O processo de isolamento me pegou de jeito, pois eu moro sozinha (e eu odeio isso). Eu gosto de ter meu espaço, minha liberdade, mas quando me vi completamente sozinha, me bateu a ansiedade e isso me deixou muito desesperada. Como aconteceu com boa parte das outras pessoas, a angústia de não poder estar em ambientes sociais pesou. Eu passei um tempo na casa da minha mãe no interior, pois ficar sozinha no processo de isolamento não era muito bom pra minha cabeça.
Por outro lado, esse contato maior com minha família e com o interior me fez pensar muito sobre conexões. Eu tenho um grupo muito bom de amigas formado pela Talita Grass, que é editora, pela Sâmela [Hidalgo, assistente de imprensa da Devir e do projeto Norte em Quadrinhos]. pela Gabi Güllich (autor da HQ São Francisco) e a gente conversa muito sobre quadrinhos. O isolamento fez a gente se aproximar, dar suporte umas às outras, fazer coisas novas. Quando estamos em eventos é tudo tão corrido que a gente não consegue ter esses momentos de interação. Como moramos no Nordeste acaba sendo mais complexo criar vínculos. Com o fim da pandemia, quando a vacina finalmente chegar, eu vejo que a gente vai ter bolado muito mais coisas juntas.
Como tem sido esse período de pandemia pra você? O que podemos esperar de novidades daqui em diante?
Mais pra frente virão coisas muito bacanas. Estou ajudando a compor as sombras da nova HQ de Astronauta e sigo com a venda de Cais do Porto.
Esse olhar pra dentro do meu processo criativo e também graças a influências e trocas com outras pessoas no meio digital aproximou muito do que eu acredito como contadora de histórias.

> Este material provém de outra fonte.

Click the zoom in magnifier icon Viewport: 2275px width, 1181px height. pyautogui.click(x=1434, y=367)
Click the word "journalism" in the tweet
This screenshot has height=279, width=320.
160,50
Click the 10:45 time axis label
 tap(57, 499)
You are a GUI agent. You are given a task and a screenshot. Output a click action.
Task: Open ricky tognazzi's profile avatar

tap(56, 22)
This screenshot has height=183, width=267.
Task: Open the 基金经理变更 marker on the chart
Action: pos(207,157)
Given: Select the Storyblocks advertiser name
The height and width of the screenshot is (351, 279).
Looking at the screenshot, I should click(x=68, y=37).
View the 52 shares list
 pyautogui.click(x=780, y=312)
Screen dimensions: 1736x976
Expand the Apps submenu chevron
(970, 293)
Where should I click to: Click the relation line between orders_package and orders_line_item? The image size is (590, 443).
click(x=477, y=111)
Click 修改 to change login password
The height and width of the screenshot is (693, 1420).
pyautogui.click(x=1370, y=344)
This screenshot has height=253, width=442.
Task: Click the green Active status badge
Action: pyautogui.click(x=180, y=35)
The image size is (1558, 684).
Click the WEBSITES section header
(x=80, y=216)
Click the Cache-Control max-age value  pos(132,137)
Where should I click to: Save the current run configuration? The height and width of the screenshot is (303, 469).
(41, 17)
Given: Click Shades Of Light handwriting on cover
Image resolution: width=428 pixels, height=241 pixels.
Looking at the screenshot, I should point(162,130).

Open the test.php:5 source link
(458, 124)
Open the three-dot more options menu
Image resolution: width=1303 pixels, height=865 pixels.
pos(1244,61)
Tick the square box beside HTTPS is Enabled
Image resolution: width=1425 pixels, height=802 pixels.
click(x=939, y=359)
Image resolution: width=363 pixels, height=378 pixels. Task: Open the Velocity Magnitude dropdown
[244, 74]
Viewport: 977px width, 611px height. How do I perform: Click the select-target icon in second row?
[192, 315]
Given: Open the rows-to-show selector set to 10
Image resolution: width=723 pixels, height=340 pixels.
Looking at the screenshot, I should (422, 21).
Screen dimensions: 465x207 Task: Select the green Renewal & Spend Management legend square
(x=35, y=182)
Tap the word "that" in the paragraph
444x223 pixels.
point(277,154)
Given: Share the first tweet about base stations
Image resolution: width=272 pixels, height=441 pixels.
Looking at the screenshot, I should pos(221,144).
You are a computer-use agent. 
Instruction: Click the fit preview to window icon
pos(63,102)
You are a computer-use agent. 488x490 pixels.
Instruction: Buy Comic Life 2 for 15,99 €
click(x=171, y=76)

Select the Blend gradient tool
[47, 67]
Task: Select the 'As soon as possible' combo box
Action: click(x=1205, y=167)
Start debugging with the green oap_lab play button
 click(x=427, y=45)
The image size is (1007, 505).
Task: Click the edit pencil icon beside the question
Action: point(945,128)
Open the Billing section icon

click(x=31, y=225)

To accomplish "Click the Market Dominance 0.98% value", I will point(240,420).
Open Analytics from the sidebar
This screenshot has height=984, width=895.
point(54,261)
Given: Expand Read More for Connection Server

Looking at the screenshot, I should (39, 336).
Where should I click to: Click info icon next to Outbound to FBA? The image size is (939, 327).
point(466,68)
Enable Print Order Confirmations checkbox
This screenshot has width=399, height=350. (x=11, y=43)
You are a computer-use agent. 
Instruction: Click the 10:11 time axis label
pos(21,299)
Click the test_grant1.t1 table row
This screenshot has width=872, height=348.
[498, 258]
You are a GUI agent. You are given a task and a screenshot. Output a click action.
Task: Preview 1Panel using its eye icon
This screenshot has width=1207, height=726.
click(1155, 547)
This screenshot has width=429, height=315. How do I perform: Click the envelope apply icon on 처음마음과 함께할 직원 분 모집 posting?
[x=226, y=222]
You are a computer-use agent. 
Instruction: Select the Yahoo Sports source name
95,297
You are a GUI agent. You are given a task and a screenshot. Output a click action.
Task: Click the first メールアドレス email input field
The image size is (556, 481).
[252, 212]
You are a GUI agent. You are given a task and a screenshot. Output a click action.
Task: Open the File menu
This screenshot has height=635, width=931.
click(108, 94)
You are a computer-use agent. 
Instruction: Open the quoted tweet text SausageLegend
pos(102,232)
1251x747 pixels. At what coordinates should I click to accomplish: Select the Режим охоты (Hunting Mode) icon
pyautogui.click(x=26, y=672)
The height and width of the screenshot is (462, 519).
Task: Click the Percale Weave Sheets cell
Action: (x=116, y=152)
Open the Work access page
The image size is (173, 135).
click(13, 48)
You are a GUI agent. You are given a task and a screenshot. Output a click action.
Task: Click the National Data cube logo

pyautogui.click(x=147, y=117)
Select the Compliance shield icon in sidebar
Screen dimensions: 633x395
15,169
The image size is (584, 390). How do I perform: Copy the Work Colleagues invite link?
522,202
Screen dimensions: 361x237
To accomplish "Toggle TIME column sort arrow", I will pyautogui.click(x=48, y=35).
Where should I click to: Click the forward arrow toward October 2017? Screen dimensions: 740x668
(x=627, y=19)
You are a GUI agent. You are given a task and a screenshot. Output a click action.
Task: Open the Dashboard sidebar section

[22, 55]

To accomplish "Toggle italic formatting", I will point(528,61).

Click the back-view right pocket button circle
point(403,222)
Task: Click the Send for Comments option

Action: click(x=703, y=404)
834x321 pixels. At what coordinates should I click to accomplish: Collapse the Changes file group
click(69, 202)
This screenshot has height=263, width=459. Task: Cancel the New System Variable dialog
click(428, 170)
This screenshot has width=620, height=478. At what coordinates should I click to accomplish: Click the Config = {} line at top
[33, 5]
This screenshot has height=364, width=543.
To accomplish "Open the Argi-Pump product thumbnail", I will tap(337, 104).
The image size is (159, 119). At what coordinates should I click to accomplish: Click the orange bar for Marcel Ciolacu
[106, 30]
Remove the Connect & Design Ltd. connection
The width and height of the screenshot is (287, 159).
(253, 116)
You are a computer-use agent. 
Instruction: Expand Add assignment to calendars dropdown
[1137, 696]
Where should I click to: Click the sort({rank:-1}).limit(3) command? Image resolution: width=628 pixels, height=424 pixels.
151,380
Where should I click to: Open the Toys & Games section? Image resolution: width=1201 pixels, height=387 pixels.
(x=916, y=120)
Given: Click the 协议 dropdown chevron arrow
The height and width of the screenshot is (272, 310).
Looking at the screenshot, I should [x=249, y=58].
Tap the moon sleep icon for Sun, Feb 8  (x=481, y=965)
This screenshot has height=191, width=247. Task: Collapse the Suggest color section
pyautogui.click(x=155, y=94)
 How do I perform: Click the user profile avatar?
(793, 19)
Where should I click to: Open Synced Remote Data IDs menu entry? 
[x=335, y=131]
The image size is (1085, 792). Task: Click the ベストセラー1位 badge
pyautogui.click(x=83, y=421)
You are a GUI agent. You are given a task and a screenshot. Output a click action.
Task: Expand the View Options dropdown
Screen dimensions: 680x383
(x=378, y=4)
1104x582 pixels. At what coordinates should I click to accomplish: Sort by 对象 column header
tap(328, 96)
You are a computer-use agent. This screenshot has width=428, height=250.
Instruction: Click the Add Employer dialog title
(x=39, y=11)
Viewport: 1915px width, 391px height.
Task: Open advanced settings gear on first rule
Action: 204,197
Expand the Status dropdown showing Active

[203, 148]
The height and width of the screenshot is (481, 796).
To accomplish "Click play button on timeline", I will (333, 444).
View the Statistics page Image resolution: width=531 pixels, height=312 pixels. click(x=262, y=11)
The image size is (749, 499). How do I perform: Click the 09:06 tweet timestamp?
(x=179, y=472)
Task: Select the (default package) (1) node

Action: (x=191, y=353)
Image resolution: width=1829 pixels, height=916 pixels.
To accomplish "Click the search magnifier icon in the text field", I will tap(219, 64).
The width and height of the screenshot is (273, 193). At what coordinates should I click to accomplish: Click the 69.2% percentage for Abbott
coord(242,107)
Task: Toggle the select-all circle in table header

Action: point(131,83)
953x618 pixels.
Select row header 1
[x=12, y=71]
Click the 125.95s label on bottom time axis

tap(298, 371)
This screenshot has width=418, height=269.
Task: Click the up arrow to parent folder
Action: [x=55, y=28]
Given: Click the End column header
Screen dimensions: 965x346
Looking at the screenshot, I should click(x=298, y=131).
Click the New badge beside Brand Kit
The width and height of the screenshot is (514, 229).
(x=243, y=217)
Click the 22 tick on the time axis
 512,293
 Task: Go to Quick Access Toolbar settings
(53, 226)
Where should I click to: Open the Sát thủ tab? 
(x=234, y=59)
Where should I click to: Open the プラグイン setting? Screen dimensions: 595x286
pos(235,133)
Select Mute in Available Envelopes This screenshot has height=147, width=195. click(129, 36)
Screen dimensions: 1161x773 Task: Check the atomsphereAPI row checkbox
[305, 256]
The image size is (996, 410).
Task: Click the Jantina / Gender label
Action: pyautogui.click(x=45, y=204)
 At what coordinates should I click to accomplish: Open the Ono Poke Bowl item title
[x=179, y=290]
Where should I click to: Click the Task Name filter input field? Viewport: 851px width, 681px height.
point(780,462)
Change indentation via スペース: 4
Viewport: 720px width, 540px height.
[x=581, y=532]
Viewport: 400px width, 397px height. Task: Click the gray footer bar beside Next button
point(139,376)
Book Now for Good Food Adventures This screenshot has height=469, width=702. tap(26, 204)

Temos de contar mais histórias de outras cidades, outras realidades e também sobre o cotidiano, que não é algo trivial, mas sim excepcional. A pandemia mostrou como esse cotidiano faz falta.
Acredito que vamos experimentar quadrinhos de maneiras diferentes, como já acontece no digital. O próximo ano e os próximos eventos vão fazer com que valorizemos ainda mais o que a gente está fazendo, como a gente está fazendo e pra quem a gente está fazendo.